Please reproduce the entries below exactly from the line holding "Task: Click the 600万单 checkmark for 60天无理由退款" through the last line, both included, and omit any pictures.

==== EXTRACTED RECORDS ====

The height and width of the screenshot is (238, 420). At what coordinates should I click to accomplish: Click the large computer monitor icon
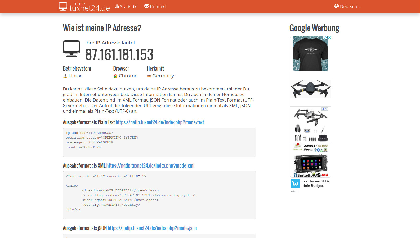point(71,49)
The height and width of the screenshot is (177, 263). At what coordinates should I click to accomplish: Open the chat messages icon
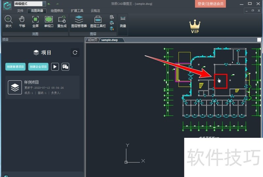[65, 67]
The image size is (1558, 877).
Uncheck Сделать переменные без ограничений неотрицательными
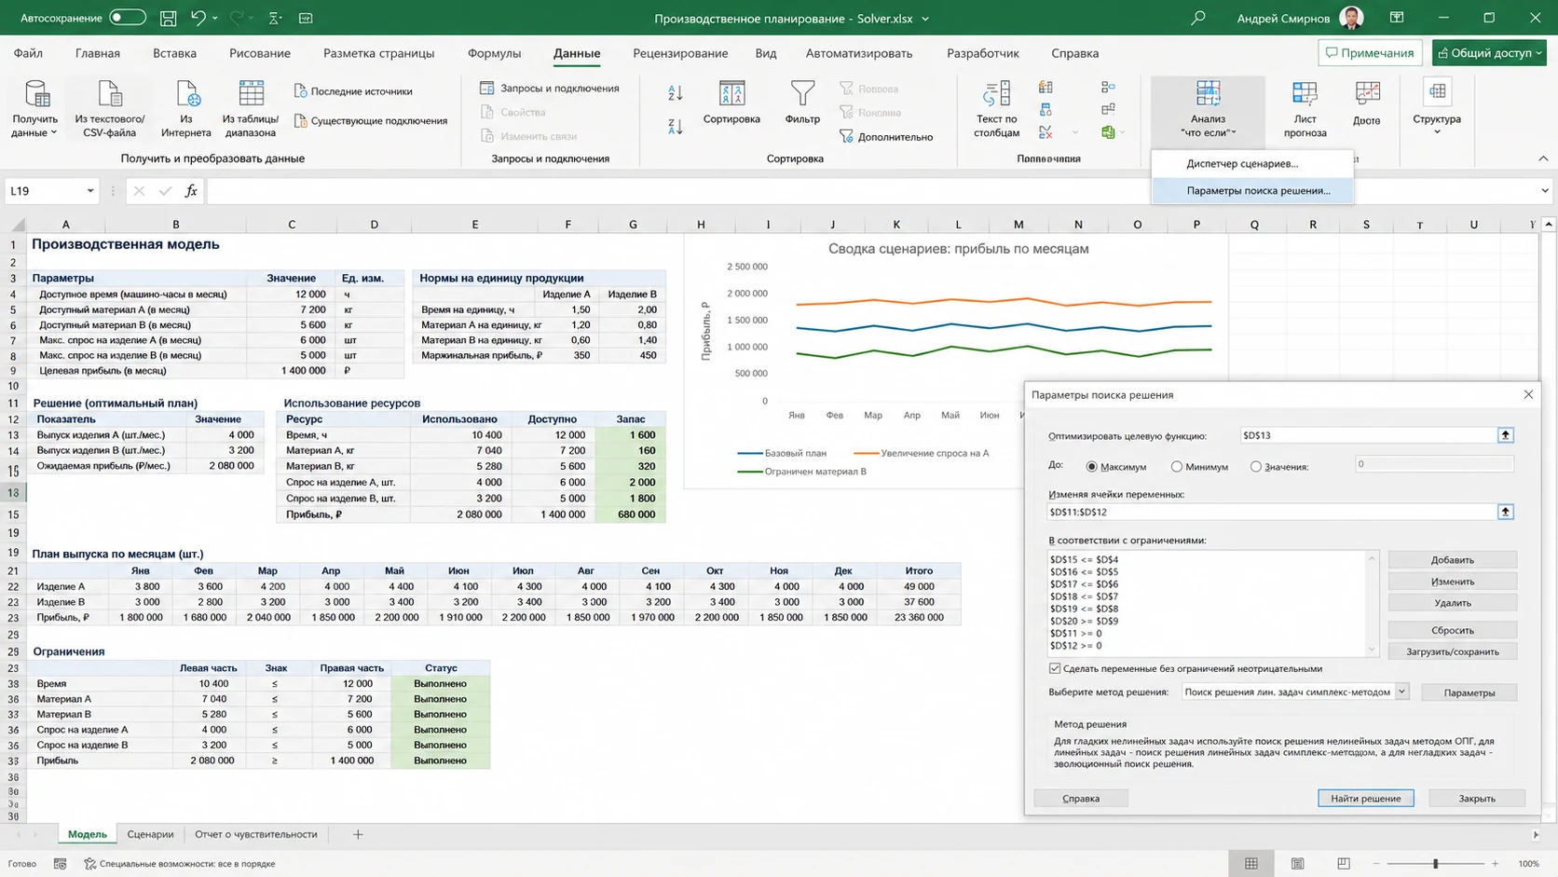tap(1055, 668)

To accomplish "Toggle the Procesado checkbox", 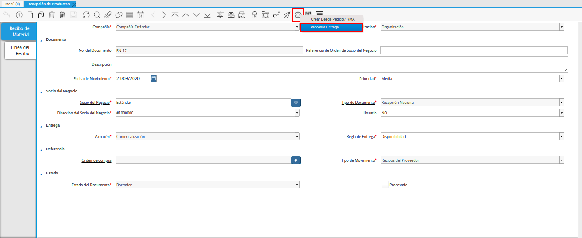I will coord(385,185).
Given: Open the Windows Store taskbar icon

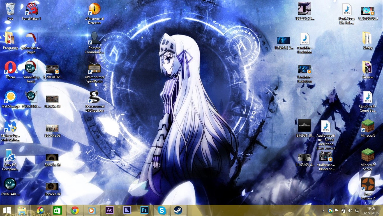Looking at the screenshot, I should point(57,210).
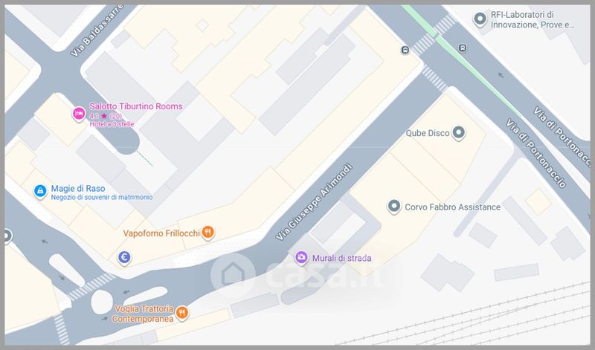Open the Qube Disco label

pos(427,135)

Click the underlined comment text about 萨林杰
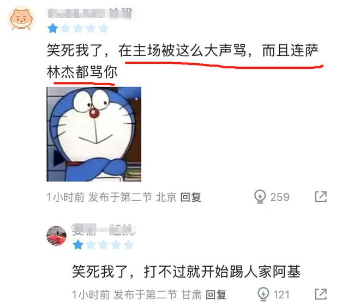coord(183,61)
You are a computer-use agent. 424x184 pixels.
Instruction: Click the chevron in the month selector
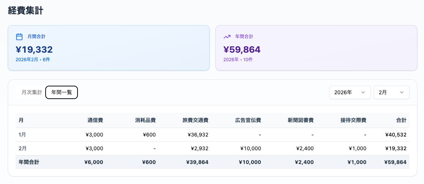click(402, 92)
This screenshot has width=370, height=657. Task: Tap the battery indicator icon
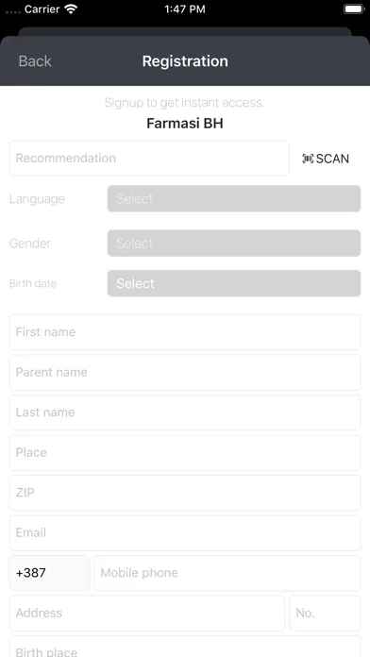(x=354, y=9)
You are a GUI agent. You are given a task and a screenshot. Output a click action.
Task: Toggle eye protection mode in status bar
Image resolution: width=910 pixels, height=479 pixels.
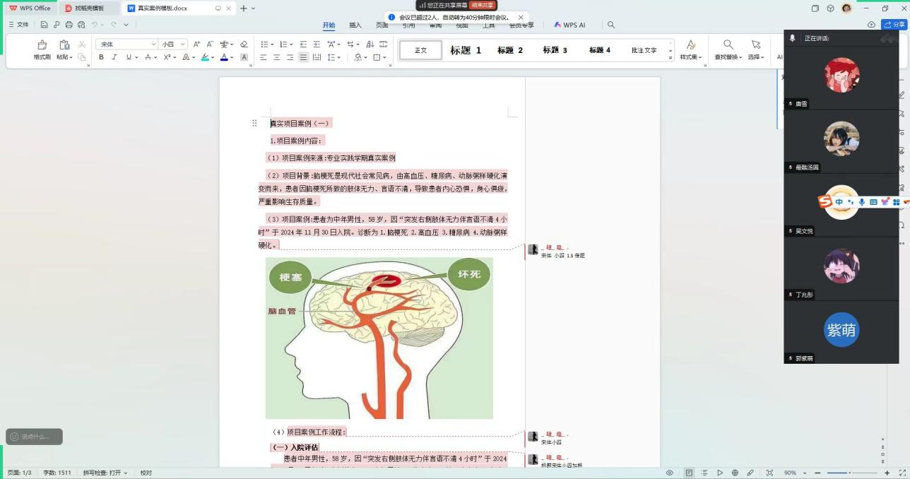[670, 473]
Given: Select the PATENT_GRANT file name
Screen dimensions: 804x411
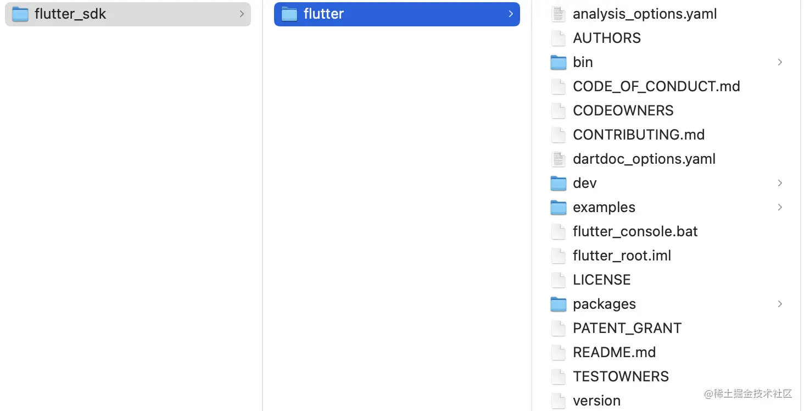Looking at the screenshot, I should [x=627, y=329].
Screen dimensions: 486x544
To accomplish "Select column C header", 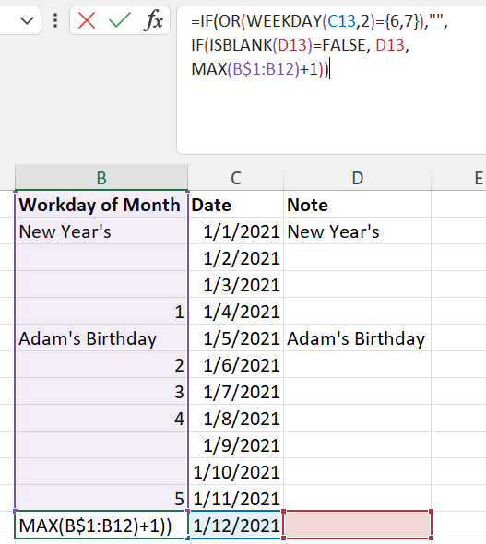I will (236, 178).
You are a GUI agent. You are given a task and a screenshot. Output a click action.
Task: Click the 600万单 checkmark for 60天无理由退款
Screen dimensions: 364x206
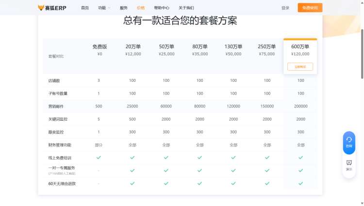(x=300, y=184)
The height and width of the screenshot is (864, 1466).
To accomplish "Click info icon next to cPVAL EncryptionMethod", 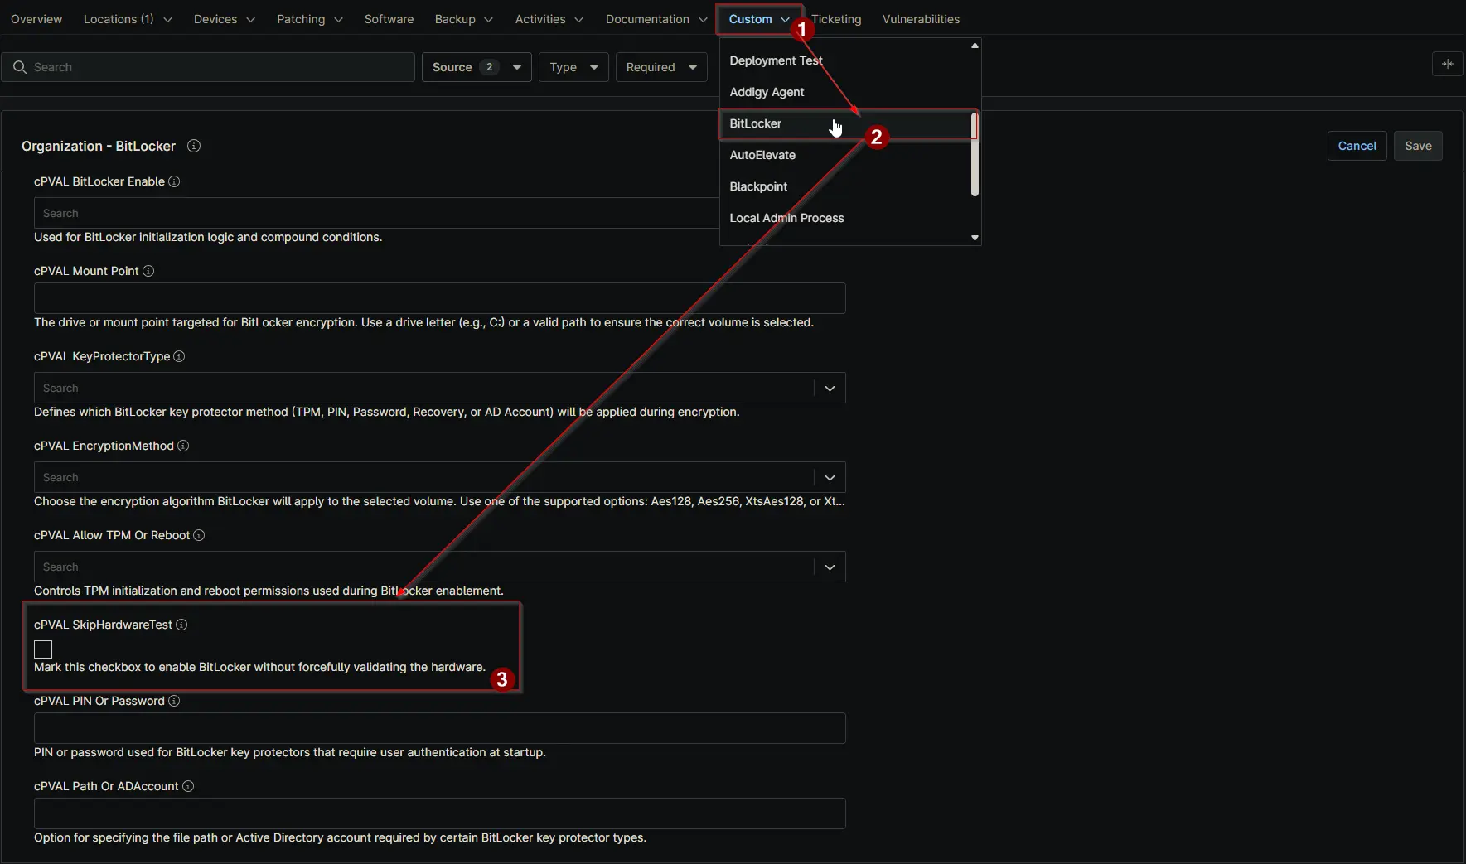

====

EXERCISE RESULT
Task: Click the 600万单 checkmark for 60天无理由退款
Screen dimensions: 364x206
(x=300, y=184)
The height and width of the screenshot is (864, 1466).
To accomplish "Click info icon next to cPVAL EncryptionMethod", 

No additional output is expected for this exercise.